@polina123/node-red-ocr-image-to-text 1.0.5
Node-RED node for text recognition from images and PDF files using EasyOCR/PaddleOCR/Tesseract. Supports 20+ languages, parallel processing (up to 10x speedup), PDF text extraction, and automatic text orientation detection.
Node-RED Image OCR (Multi-Engine)
Node-RED node for automatic text recognition from images and PDF files using multiple OCR engines: PaddleOCR (default), EasyOCR, and Tesseract.
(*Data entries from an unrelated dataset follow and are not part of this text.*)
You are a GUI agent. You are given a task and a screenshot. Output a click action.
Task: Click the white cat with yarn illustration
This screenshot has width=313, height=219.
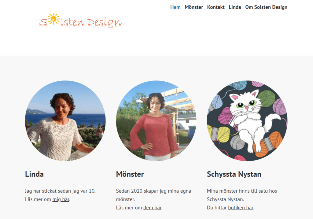click(247, 121)
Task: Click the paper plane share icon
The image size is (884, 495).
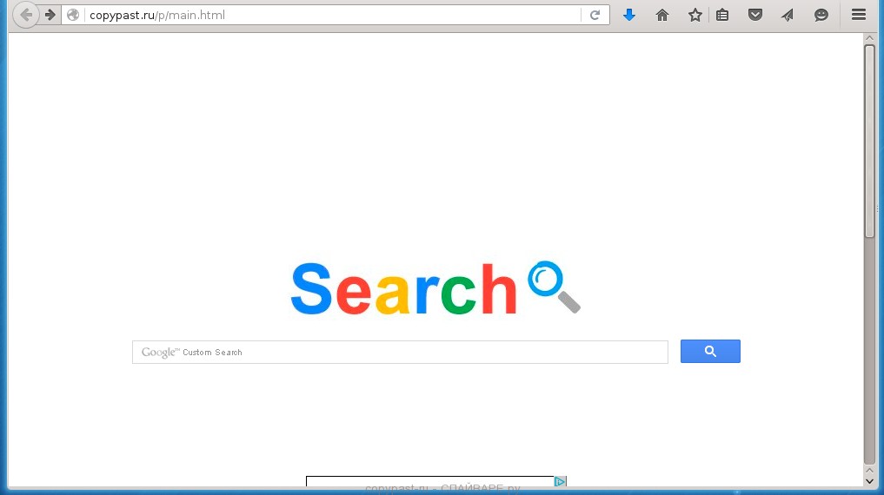Action: click(788, 16)
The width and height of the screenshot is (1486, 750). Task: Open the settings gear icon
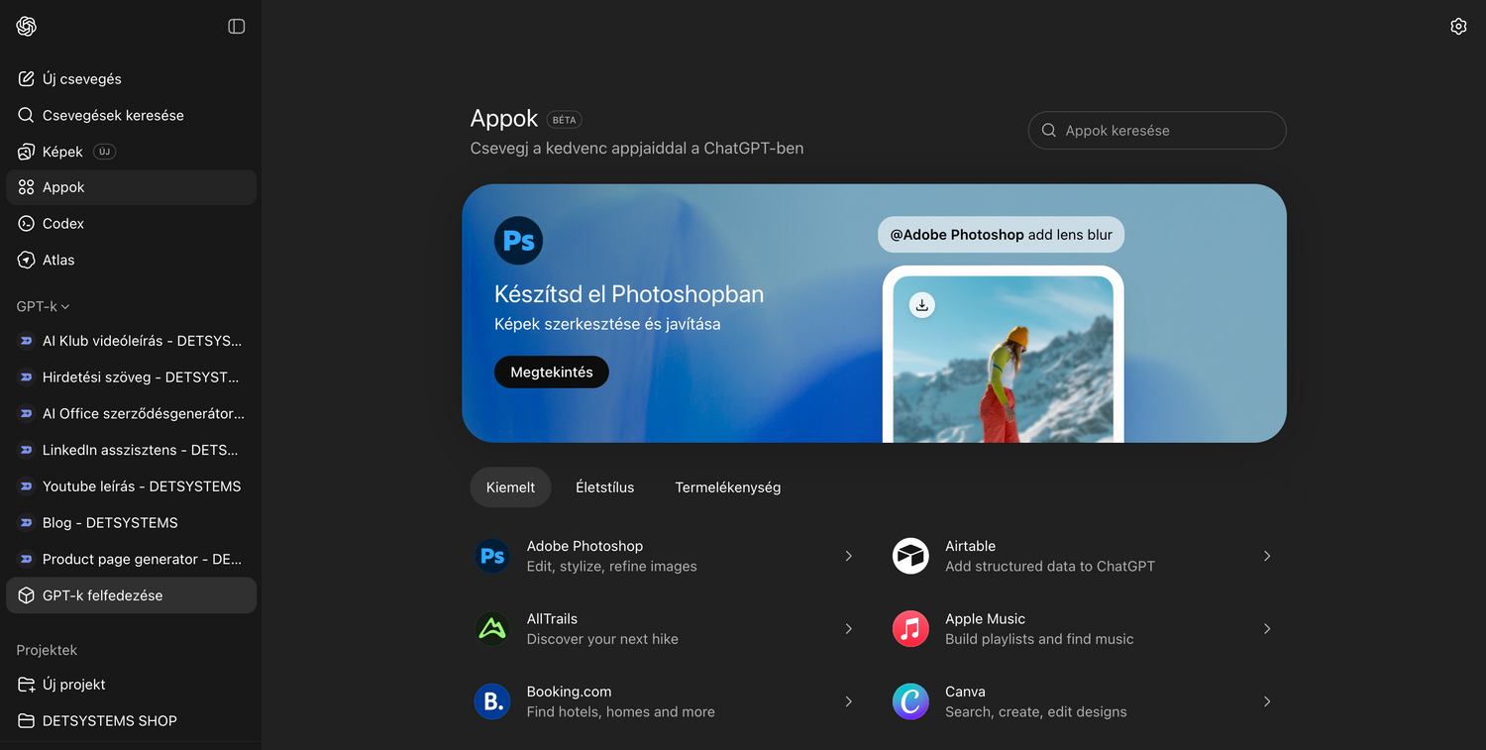pos(1458,27)
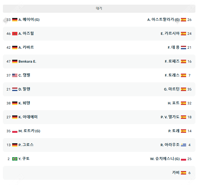Image resolution: width=198 pixels, height=185 pixels.
Task: Click the Netherlands flag beside F. 데 용
Action: tap(184, 48)
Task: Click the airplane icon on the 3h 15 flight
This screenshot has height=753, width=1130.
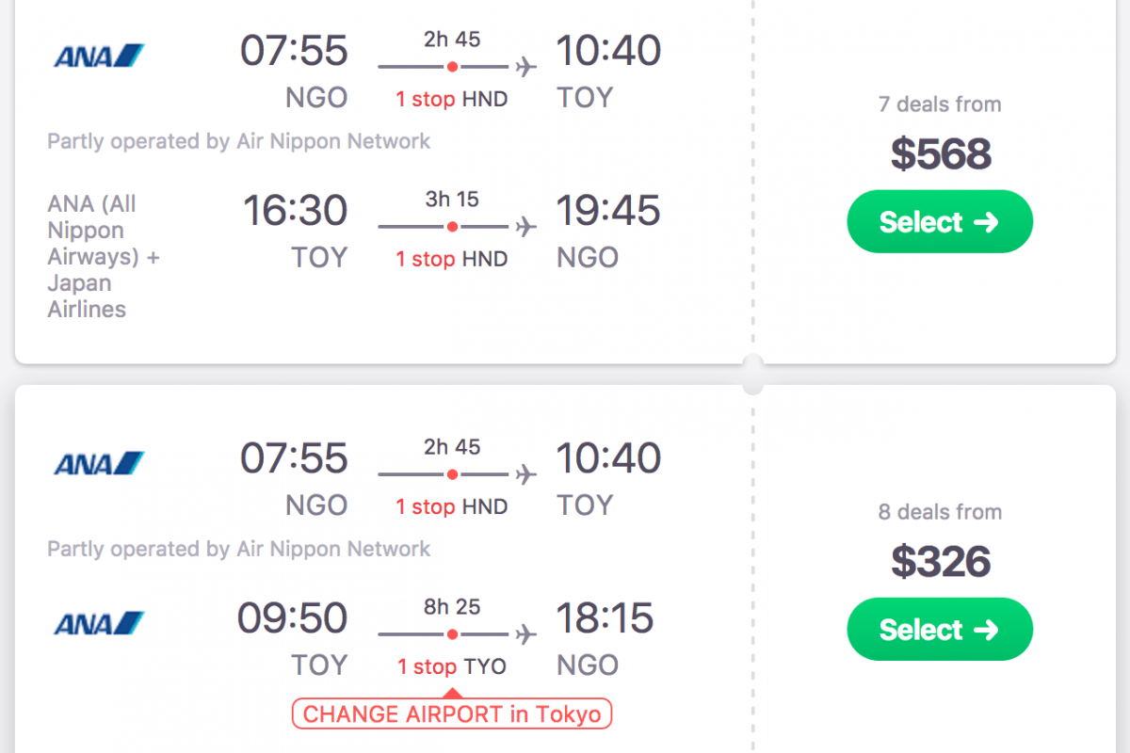Action: point(526,227)
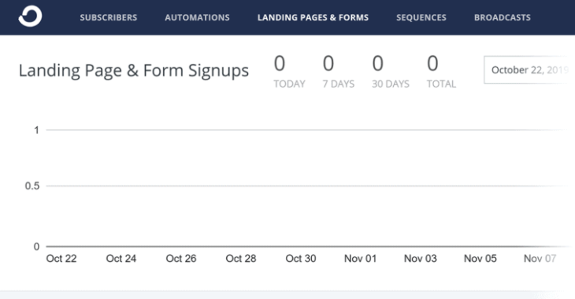
Task: Select Landing Pages & Forms tab
Action: click(x=313, y=17)
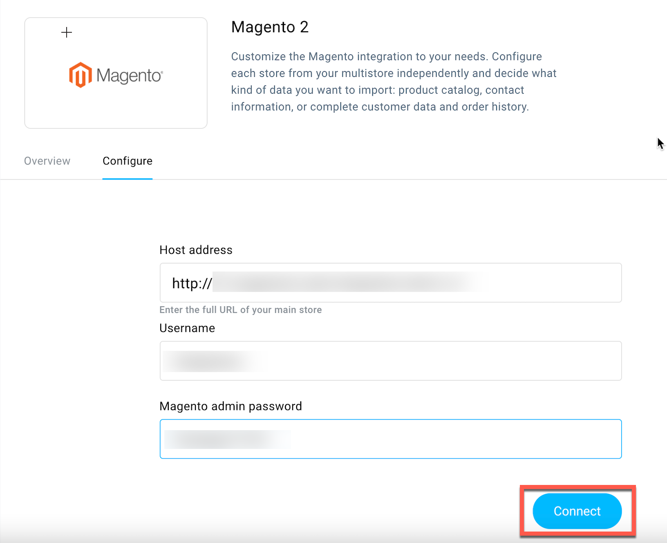Click the Host address label
This screenshot has height=543, width=667.
pos(196,250)
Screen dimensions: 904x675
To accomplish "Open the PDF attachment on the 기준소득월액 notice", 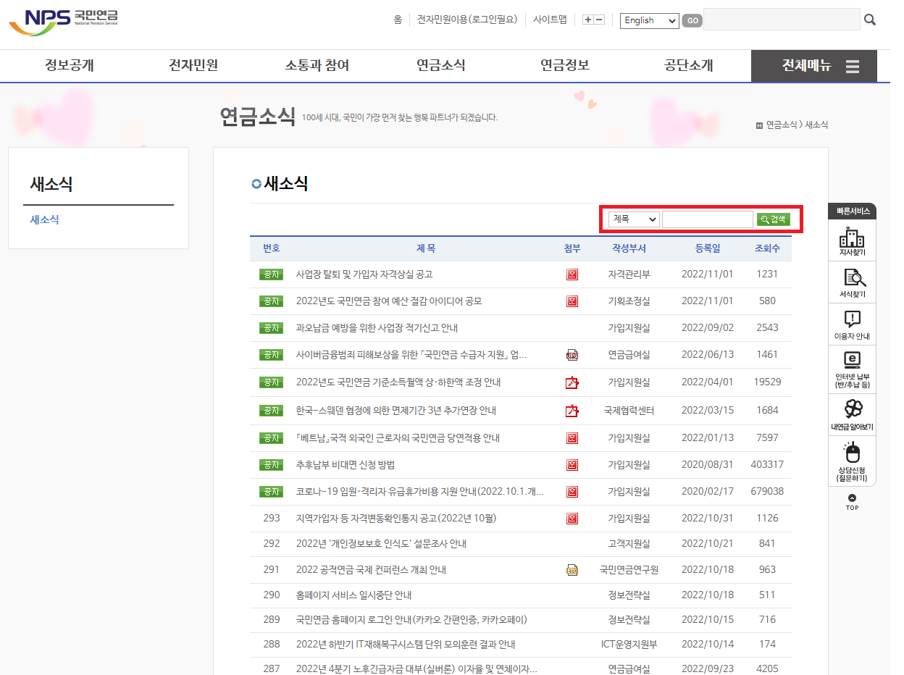I will point(572,382).

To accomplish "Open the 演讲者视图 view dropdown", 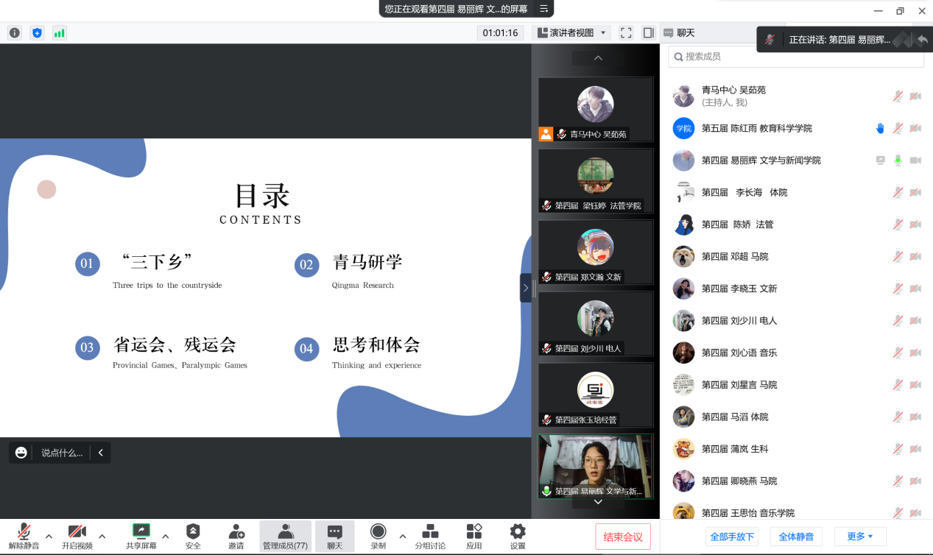I will [x=571, y=32].
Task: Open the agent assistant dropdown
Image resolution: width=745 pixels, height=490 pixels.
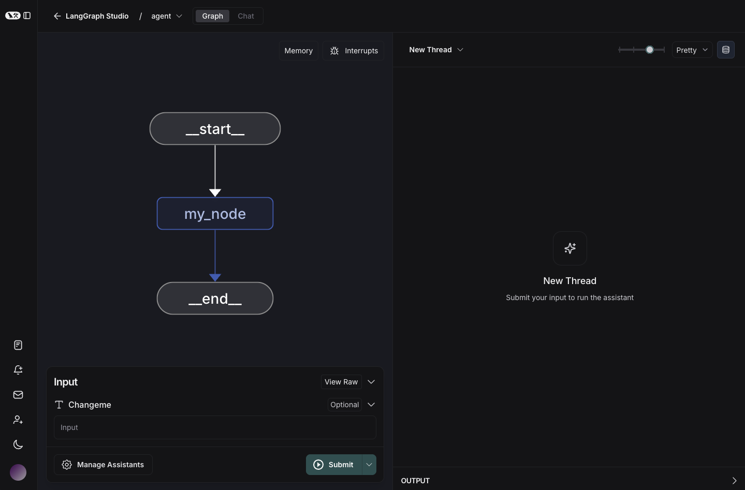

Supports 20+ languages with parallel processing for up to 10x speedup.
Features
- Three OCR Engines: PaddleOCR (recommended), EasyOCR, Tesseract
- Text Recognition from JPG, JPEG, PNG images and PDF files
- PDF Support - extract text layer or OCR scanned PDFs
- Auto-Rotate - automatic text orientation detection and correction
- Multi-language - support for 20+ languages simultaneously
- Parallel Processing - up to 8-10x speedup for multiple images
- Speed Optimization - image resizing before processing
- Flexible Configuration - choose OCR engine, languages, GPU, quality control
- Error Handling - detailed processing status information
- Performance Monitoring - processing time and statistics
- Batch Processing - multiple images at once
OCR Engine Comparison
OCR Engine | Installation | Speed* | Quality | Languages | Recommendation |
---|---|---|---|---|---|
Tesseract | System install | Fastest (0.5s) | Good | 100+ languages | Best for speed |
EasyOCR | pip install |
Medium (2.3s) | Excellent | 80+ languages | Best quality |
PaddleOCR | pip install |
Slower (4.2s) | Good | Multilingual | Balanced option |
*Test conditions: Single image, CPU, resize_factor 0.5, languages: en+ru
Performance
NEW: Parallel Processing
The node now supports parallel processing of multiple images simultaneously!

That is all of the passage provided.